**Excerto do texto**:
Há décadas que Tyler Perry realiza filmes que contam histórias da comunidade negra, afirmando a sua presença na indústria cinematográfica. Mas parece que o artista nunca consegue, nem faz por fugir, à tentação de “usar” a mulher negra como alvo de histórias trágicas.
O realizador é um dos maiores nomes de Hollywood. Com uma net worth superior a 1,4 mil milhões de dólares, Tyler Perry já realizou mais de 40 filmes, e criou o que é agora um dos maiores estúdios de produção cinematográfica dos Estados Unidos da América, os Tyler Perry Studios.
Ao longo dos anos, Perry tem construído o seu legado a contar histórias com as quais a comunidade negra se identifica. Mas, enquanto trazia visibilidade à comunidade, também foi denegrindo a imagem da mulher negra, contribuindo para os estereótipos que lhe são impostos. Com uma contínua representação da sua miséria, o realizador tem mantido uma narrativa que a exclui dos espaços, considerando que ela só “merece” amor depois de passar por acontecimentos extremamente traumáticos.
Diary of a Mad Black Woman (2005), Why Did I Get Married? (2007), A Fall from Grace (2020) e Duplicty (2025), são alguns dos muitos projetos do realizador que evidenciam esta narrativa. E Straw (2025) não é muito diferente. A história acompanha uma mãe solteira, Janiyah Wiltkinson (interpretada por Taraji P. Henson), a navegar por inúmeros obstáculos da vida, enquanto tenta cuidar da sua filha doente. No limite, depois de ser despejada da sua casa, Janiyah decide roubar um banco para conseguir o dinheiro que precisa para o tratamento e os medicamentos da sua filha, uma decisão que vai mudar completamente a sua vida.
Apesar deste ser um dos melhores do realizador, o que se destaca no filme são as performances das mulheres. Taraji P. Henson (Janiyah Wiltkinson), Teyana Taylor (Detective Kay Raymond) e Sherri Shepherd (Nicole) abraçam os seus papéis, entregam performances que valem a pena ver e têm provocado melhores reações do público para Straw (2025) do que muitos dos seus últimos projetos, como vimos com Duplicity (2025), que também estreou este ano e tem uma avaliação de 4,6/10 no IMDb.

**Conjunto de dados**:
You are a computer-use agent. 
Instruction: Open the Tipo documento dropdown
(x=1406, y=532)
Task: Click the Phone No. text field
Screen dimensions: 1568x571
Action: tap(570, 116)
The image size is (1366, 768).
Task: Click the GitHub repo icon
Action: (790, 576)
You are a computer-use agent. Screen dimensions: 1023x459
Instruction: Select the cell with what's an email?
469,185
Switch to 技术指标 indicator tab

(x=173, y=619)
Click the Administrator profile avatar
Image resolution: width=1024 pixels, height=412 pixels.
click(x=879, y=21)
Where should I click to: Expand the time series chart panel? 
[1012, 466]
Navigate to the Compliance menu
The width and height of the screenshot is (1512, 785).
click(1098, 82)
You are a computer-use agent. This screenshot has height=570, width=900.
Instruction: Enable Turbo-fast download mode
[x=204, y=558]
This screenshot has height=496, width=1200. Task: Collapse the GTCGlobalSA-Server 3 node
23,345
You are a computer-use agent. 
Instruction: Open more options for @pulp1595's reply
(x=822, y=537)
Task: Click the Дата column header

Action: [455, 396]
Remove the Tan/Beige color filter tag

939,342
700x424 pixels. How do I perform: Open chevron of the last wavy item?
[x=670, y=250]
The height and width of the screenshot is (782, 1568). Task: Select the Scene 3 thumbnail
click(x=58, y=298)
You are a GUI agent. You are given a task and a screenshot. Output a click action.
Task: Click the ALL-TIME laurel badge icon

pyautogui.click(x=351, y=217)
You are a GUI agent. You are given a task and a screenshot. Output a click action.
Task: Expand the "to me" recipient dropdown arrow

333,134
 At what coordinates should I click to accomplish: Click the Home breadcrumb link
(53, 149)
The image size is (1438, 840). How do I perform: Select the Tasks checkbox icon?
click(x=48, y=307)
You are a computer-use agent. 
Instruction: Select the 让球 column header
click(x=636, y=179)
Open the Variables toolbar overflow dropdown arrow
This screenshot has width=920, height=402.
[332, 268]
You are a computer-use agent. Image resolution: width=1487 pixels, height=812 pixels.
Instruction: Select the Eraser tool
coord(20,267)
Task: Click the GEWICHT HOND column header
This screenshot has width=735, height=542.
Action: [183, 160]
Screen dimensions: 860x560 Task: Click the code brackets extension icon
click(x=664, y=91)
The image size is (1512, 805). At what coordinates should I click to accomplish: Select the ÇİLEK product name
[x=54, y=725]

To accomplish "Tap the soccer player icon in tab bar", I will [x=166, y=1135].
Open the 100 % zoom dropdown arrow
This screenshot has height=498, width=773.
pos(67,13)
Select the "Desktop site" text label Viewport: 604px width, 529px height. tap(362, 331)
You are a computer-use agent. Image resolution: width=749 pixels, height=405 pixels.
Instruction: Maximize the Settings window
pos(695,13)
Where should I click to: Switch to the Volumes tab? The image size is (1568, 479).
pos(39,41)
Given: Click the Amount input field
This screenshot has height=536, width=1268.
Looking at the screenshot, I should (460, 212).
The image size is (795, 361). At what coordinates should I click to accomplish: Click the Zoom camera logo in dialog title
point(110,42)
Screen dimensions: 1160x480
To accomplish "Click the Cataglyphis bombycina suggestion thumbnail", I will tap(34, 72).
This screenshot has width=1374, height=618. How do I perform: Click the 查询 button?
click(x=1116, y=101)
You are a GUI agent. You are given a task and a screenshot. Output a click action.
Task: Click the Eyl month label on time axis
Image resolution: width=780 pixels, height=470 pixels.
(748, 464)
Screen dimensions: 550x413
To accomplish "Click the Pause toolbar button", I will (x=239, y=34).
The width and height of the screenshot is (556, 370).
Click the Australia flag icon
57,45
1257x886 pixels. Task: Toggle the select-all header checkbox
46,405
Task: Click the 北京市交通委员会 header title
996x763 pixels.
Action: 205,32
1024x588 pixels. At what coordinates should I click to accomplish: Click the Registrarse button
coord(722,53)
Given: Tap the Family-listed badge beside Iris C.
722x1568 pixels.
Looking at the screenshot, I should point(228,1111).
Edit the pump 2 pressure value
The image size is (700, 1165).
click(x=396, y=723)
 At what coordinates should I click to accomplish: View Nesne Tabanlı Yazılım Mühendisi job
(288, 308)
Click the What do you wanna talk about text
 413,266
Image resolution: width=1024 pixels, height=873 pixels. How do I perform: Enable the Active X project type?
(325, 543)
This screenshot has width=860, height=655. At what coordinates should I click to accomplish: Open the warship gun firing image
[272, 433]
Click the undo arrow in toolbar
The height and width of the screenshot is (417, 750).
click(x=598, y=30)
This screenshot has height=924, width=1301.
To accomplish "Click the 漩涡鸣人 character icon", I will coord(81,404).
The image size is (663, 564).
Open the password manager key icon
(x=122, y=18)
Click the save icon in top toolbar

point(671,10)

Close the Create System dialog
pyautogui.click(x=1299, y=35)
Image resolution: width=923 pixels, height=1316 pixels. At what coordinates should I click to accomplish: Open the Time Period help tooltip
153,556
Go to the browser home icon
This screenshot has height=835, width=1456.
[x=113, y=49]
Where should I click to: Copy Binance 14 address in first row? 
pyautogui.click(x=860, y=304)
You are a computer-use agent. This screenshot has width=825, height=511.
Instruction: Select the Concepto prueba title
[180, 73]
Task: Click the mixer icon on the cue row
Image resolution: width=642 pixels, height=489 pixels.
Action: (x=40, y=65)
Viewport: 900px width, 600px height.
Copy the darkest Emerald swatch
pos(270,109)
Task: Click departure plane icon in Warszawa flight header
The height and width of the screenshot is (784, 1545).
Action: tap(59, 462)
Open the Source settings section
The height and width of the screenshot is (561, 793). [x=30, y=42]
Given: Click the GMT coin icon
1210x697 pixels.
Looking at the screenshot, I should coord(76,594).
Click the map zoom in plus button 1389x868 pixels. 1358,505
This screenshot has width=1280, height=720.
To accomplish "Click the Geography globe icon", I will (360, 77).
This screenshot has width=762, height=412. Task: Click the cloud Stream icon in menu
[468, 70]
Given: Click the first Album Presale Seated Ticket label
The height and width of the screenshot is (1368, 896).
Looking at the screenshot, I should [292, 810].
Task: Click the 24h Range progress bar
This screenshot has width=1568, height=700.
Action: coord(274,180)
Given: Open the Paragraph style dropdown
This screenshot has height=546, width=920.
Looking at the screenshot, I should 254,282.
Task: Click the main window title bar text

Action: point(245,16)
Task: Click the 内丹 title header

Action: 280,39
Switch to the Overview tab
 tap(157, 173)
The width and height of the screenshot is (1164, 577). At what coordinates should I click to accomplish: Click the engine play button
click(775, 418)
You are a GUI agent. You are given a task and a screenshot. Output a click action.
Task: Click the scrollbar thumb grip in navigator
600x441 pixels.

**Instrução de trabalho**: Prossiga com o texto sobre a representação da mulher negra nos filmes de Tyler Perry, continuando-o a partir da sua última frase. Os registos constituem material à parte, independente do texto.

**Resposta**:
Na verdade, tudo o que o público pede é mudança. Traçar um caminho na indústria com as histórias da comunidade negra e, ao mesmo tempo, desrespeitar (dentro e fora do ecrã) a mulher negra, o pilar da comunidade, faz emergir uma cumplicidade com os estereótipos que a comunidade tem tentado desconstruir ao longo dos tempos. Tyler Perry parece que não se consegue afastar da imagem que ele próprio tem da mulher negra.
Enquanto Perry não estiver aberto à introdução de outros guionistas nos seus projetos, uma vez que é ele o único escritor da maioria dos seus filmes, não podemos esperar que o rumo das suas produções se altere. Ainda assim, e, apesar de seguir sempre a mesma fórmula, todos os seus projetos continuam e continuarão a chegar a imenso público. Tendo apenas estreado dia 6 de junho, Straw já conta com quase 49 milhões de visualizações, a nível global, e ocupa o primeiro lugar do top 10 da Netflix há duas semanas.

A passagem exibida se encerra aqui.